**** Exercise materials

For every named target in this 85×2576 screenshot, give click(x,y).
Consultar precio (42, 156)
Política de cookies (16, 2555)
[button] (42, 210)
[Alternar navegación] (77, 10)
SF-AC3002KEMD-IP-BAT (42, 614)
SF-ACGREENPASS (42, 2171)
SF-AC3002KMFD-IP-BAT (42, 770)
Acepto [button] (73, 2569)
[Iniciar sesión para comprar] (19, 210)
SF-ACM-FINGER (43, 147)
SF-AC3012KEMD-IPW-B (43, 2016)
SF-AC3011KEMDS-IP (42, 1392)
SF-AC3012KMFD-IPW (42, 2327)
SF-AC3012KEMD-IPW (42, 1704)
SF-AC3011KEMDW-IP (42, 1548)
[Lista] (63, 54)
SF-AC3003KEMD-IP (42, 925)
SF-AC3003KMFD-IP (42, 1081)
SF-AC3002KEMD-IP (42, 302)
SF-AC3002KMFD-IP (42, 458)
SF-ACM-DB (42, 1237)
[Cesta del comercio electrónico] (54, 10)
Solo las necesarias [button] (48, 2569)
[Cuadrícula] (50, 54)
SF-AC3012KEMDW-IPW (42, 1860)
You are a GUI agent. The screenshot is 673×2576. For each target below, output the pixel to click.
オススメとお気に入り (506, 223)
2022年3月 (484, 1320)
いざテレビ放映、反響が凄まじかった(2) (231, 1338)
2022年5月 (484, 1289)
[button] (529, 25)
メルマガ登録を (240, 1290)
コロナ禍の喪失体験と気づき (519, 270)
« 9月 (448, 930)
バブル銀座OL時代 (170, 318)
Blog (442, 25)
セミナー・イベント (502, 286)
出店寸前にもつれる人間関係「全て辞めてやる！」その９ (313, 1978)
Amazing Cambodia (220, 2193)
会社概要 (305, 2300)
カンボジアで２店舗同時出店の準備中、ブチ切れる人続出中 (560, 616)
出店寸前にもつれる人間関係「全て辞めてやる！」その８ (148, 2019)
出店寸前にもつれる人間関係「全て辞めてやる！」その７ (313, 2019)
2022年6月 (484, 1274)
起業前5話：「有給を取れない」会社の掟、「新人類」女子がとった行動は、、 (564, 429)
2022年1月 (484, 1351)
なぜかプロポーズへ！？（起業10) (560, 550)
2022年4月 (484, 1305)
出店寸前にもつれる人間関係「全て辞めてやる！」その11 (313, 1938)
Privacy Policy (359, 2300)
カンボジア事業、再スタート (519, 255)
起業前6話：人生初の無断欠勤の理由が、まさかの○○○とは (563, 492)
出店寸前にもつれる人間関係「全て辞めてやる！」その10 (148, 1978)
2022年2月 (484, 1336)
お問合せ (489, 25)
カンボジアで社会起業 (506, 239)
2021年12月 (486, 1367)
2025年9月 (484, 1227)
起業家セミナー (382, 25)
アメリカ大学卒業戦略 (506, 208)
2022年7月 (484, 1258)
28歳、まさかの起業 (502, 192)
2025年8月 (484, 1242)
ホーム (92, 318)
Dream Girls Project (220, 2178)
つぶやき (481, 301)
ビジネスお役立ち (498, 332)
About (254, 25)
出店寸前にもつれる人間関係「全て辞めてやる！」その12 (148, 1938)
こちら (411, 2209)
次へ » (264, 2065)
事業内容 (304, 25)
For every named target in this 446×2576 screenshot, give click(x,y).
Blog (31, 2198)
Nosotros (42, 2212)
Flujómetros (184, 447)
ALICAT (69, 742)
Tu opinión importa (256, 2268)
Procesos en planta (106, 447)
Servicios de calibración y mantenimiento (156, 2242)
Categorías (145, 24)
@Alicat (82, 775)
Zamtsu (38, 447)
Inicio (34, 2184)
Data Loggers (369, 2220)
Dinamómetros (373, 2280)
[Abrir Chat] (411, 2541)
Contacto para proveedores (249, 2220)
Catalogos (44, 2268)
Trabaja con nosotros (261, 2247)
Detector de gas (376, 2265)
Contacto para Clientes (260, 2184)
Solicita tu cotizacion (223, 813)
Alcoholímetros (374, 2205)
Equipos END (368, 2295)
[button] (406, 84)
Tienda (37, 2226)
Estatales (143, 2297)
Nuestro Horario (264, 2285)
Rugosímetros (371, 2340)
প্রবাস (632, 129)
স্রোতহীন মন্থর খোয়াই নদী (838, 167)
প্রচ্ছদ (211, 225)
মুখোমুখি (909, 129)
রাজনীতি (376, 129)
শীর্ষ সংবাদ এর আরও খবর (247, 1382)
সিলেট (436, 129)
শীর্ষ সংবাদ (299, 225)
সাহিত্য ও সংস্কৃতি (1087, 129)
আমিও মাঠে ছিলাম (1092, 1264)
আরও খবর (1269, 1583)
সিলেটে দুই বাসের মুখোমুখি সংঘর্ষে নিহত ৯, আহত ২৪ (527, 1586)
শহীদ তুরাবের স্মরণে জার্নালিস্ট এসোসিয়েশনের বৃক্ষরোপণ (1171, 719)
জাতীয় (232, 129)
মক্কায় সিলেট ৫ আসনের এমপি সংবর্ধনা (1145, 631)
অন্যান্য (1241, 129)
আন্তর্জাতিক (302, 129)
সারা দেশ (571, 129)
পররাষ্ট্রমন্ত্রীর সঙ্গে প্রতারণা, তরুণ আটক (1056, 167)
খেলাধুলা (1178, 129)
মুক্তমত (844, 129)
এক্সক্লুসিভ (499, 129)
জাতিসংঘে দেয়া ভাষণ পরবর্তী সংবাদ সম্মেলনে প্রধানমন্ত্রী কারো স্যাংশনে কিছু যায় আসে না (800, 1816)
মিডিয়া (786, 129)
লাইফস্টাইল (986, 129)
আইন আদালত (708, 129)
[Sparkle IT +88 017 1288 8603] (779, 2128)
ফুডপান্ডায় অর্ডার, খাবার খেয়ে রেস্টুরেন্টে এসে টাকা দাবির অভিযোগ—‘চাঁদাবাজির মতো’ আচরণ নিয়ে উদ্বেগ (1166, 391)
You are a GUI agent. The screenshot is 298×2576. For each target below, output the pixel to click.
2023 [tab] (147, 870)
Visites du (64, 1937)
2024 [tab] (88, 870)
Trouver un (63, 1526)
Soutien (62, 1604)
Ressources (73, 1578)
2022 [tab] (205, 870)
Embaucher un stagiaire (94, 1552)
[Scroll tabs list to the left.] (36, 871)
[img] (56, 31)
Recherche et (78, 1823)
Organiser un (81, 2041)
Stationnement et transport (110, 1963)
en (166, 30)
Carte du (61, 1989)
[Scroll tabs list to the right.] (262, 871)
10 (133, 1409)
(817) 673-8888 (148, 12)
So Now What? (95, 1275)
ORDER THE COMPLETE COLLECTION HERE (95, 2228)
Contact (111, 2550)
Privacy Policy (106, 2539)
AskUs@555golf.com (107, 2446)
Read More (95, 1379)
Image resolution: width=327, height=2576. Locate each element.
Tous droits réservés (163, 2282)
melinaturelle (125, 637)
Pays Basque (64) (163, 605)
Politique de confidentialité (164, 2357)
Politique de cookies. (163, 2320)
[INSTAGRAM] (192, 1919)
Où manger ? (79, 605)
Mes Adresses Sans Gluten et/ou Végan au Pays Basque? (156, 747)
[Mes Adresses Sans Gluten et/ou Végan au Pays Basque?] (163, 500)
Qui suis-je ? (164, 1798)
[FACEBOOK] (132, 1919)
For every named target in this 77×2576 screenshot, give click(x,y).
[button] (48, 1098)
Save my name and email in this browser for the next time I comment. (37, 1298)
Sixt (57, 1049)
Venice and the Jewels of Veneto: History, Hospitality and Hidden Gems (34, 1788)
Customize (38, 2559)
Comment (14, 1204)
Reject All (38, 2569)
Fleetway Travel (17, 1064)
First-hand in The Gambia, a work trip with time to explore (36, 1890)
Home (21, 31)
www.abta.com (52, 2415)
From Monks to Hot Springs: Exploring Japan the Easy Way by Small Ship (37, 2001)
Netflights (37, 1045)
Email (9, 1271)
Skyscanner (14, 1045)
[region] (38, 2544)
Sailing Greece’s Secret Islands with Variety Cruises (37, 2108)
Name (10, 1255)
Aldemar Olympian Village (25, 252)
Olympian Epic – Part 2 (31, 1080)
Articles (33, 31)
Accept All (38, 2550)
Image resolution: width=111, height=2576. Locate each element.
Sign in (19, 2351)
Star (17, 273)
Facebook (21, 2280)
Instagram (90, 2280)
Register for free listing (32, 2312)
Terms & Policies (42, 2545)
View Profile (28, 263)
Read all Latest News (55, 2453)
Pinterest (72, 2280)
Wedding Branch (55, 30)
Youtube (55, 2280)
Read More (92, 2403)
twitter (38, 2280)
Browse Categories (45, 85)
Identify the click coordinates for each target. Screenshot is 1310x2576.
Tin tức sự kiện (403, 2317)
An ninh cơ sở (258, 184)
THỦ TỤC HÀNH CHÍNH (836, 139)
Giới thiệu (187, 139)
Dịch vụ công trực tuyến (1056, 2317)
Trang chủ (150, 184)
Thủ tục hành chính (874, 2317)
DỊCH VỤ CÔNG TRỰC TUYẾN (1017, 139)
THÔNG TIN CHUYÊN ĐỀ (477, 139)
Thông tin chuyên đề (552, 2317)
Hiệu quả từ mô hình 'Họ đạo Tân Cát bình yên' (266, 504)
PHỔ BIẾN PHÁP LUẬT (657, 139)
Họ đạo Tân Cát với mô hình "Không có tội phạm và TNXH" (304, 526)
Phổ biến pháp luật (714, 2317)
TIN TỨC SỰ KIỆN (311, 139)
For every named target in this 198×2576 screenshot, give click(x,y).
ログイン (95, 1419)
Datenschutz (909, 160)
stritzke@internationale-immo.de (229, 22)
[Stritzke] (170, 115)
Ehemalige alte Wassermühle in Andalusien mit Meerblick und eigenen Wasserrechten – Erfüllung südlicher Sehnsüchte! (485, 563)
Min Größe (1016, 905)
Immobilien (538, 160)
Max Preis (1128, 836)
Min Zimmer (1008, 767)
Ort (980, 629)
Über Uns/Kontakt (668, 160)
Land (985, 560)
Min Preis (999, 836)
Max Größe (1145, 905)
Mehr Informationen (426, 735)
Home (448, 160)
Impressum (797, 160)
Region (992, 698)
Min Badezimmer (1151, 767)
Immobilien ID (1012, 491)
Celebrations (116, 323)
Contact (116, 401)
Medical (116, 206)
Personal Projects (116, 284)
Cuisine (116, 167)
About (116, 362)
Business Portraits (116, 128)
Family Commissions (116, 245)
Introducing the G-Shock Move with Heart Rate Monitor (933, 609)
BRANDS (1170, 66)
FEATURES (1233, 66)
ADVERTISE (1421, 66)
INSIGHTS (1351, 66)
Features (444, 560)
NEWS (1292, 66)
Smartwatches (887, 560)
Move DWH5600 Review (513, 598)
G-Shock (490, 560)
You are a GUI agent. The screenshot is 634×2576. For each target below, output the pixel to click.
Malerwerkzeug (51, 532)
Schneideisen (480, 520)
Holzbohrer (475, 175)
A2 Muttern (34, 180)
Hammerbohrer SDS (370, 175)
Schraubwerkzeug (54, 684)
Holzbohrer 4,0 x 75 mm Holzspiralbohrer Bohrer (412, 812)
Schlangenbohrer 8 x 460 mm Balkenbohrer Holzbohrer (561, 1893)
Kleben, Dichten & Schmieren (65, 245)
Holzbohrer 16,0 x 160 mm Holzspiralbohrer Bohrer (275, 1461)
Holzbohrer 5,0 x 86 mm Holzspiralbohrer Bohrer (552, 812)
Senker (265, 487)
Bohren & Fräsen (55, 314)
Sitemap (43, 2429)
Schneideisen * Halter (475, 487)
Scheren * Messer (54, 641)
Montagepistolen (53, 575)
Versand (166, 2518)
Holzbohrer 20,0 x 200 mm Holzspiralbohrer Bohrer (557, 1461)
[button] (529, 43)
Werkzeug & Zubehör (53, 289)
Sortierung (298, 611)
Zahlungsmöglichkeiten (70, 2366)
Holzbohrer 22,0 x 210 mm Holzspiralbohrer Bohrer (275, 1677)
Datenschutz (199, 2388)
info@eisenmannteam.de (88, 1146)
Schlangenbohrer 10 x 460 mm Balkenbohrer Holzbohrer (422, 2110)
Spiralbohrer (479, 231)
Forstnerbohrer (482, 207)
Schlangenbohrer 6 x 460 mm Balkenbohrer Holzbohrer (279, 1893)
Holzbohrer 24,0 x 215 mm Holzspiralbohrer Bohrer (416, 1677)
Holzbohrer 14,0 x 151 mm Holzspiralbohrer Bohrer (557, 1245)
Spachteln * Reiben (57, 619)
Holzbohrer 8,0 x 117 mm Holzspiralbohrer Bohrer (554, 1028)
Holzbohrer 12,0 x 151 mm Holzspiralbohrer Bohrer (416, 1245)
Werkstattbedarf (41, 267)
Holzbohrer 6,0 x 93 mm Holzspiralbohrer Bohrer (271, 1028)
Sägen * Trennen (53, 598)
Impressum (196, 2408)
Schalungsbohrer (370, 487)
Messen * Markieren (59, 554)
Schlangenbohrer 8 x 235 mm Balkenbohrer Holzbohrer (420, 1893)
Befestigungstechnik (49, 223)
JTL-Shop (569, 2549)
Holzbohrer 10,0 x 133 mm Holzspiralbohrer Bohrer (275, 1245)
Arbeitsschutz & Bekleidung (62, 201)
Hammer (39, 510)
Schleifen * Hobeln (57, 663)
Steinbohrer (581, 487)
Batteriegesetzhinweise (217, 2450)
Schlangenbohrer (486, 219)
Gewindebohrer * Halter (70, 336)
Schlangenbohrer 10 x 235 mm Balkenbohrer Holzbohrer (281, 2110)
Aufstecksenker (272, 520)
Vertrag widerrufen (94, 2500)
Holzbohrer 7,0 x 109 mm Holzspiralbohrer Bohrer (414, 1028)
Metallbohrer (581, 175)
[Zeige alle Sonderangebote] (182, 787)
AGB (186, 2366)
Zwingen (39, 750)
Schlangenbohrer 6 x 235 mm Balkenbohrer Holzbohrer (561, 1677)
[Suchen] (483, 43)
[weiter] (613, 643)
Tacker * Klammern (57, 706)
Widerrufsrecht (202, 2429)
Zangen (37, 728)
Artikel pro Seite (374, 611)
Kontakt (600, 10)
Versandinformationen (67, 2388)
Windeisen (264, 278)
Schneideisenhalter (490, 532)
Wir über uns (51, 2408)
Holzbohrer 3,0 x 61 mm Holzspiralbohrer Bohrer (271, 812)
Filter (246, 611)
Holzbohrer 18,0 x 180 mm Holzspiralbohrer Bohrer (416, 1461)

********

Return a word-for-word copy of the lines above from the one holding "Holzbohrer 6,0 x" through the one holding "[Zeige alle Sonderangebote] (182, 787)", with both of them included and nothing besides.

Holzbohrer 6,0 x 93 mm Holzspiralbohrer Bohrer (271, 1028)
Sägen * Trennen (53, 598)
Impressum (196, 2408)
Schalungsbohrer (370, 487)
Messen * Markieren (59, 554)
Schlangenbohrer 8 x 235 mm Balkenbohrer Holzbohrer (420, 1893)
Befestigungstechnik (49, 223)
JTL-Shop (569, 2549)
Holzbohrer 10,0 x 133 mm Holzspiralbohrer Bohrer (275, 1245)
Arbeitsschutz & Bekleidung (62, 201)
Hammer (39, 510)
Schleifen * Hobeln (57, 663)
Steinbohrer (581, 487)
Batteriegesetzhinweise (217, 2450)
Schlangenbohrer (486, 219)
Gewindebohrer * Halter (70, 336)
Schlangenbohrer 10 x 235 mm Balkenbohrer Holzbohrer (281, 2110)
Aufstecksenker (272, 520)
Vertrag widerrufen (94, 2500)
Holzbohrer 7,0 x 109 mm Holzspiralbohrer Bohrer (414, 1028)
Metallbohrer (581, 175)
[Zeige alle Sonderangebote] (182, 787)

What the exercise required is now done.